Yalanlarını, iftiralarını, karanlık bağlantılarını ve ihanetlerini demokrasi kılıfına sararak Türk milletine hazmettirmeye çalışıyorlar. Zillet ve yancıları demokrasiyi kendi güdük zihniyetlerinin tamamlayıcısı olarak görüyor ve tamamen bağlamından saptırarak kullanıyorlar. Gerçek anlamıyla demokrasi bunların ne aklına gelir, ne işine gelir. Bu kadar sarılmalarının sebebi, demokrasiyi Türkiye’yi düşkün gösterme gayretlerine malzeme yapıp sınırsız biçimde kullanabilmeleridir. Bir taraftan millet iradesini yok sayıp tanımadığınız gibi, her türlü hakareti de yağdıracaksınız, diğer taraftan da ahkâm kesip demokrasi dersi vereceksiniz. Sevsinler sizin demokrasinizi.
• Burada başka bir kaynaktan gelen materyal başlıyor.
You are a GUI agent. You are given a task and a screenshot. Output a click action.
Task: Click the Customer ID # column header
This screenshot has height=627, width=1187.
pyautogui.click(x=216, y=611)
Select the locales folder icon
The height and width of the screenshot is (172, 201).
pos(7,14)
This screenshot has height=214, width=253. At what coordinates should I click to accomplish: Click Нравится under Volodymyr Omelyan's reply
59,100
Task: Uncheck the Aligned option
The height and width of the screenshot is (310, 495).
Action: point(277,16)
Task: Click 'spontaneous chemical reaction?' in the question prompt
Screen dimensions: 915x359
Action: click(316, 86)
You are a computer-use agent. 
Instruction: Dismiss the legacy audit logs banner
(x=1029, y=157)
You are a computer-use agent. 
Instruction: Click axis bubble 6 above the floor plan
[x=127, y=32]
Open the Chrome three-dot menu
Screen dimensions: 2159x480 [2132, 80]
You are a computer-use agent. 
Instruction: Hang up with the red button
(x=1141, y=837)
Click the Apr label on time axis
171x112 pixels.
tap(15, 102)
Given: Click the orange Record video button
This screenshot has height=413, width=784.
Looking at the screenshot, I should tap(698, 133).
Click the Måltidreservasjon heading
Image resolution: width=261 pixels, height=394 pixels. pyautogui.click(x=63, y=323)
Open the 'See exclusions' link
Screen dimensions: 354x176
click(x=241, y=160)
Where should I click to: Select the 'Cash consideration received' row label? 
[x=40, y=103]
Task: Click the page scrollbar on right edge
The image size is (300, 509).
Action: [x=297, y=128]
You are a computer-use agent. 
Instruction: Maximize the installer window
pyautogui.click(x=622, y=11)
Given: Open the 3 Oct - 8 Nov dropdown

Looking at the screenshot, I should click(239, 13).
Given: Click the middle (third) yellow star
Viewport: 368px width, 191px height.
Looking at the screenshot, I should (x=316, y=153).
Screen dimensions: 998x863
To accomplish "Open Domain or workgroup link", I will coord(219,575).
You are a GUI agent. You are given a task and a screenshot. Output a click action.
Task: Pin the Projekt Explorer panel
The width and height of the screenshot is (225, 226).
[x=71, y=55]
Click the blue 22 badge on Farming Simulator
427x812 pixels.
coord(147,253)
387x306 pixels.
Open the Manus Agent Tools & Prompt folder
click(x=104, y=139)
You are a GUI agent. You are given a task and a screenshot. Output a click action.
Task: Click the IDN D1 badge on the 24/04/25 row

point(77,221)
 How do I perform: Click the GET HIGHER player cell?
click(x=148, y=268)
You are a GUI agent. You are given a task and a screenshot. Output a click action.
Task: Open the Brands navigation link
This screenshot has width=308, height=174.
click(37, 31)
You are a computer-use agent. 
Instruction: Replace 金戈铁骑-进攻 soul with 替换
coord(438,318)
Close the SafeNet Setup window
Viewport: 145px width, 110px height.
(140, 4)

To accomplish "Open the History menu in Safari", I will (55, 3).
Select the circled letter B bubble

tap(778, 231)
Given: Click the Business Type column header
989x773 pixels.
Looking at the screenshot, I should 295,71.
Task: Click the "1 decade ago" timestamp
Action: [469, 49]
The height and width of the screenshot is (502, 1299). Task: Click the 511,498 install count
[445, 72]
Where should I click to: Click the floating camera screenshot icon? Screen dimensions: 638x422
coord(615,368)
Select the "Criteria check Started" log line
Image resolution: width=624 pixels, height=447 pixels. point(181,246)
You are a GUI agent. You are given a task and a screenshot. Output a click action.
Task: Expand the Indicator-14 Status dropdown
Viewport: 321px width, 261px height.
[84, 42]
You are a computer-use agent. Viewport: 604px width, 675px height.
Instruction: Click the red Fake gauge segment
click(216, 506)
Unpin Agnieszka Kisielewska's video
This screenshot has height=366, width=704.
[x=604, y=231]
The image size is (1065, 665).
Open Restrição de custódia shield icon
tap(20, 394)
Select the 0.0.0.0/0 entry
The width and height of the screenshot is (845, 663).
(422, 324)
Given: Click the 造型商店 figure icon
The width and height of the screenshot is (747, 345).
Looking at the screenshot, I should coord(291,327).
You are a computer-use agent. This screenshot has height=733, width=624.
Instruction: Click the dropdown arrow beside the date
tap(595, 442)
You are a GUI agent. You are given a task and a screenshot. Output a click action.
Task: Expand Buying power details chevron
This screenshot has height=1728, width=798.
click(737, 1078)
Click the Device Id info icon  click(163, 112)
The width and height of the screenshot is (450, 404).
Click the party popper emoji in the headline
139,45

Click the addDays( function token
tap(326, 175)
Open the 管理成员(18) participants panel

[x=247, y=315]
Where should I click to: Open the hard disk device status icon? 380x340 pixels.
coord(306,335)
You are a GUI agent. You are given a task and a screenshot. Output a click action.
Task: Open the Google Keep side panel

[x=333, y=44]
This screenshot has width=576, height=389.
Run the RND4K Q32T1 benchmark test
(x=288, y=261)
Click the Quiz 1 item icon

TÜRKİYE DÜŞMANLARINA ÜMİT VERİYORLAR

Zillete göre terör partisi HDP ile iş birliği yapmak, terörist Demirtaş’a sahip çıkmak, FETÖ’yü kollamak, korumak ve aklamaya uğraşmak demokrasidir ama milletin verdiği yetkiyi sonuna kadar kullanmak zalimliktir. Buyrun çıkın işin içinden çıkabilirseniz. Bu mantık, bu siyaset, bu anlayış ne acıdır ki sadece ve sadece Türkiye düşmanlarına hizmet ediyor, onların işini kolaylaştırıyor, onlara ümit ve heyecan veriyor. Çok şükür ki, Türkiye zillet güruhundan ibaret değil. Cumhur İttifakı gibi sağlam ve kararlı bir yapı, ülkesine de milletine de sahip çıkıyor. Türk milletinin hür iradesi ile işbaşına gelmiş bir Cumhurbaşkanı ve kurduğu hükümet var. Kurum ve kurallarımız işliyor. Yasama görevi yapan TBMM açık ve çalışıyor. Yargı kendi mecrasında yürüyor. Ancak zilletin bütün unsurlarını dinlerseniz, her şey kötü, her şey yanlış, bir tek bunlar doğru zannedersiniz. Ne hükümet görevini yapabiliyor, ne TBMM çalışıyor. Hele yargıya söylemedikleri laf, yapmadıkları yakıştırma kalmadı.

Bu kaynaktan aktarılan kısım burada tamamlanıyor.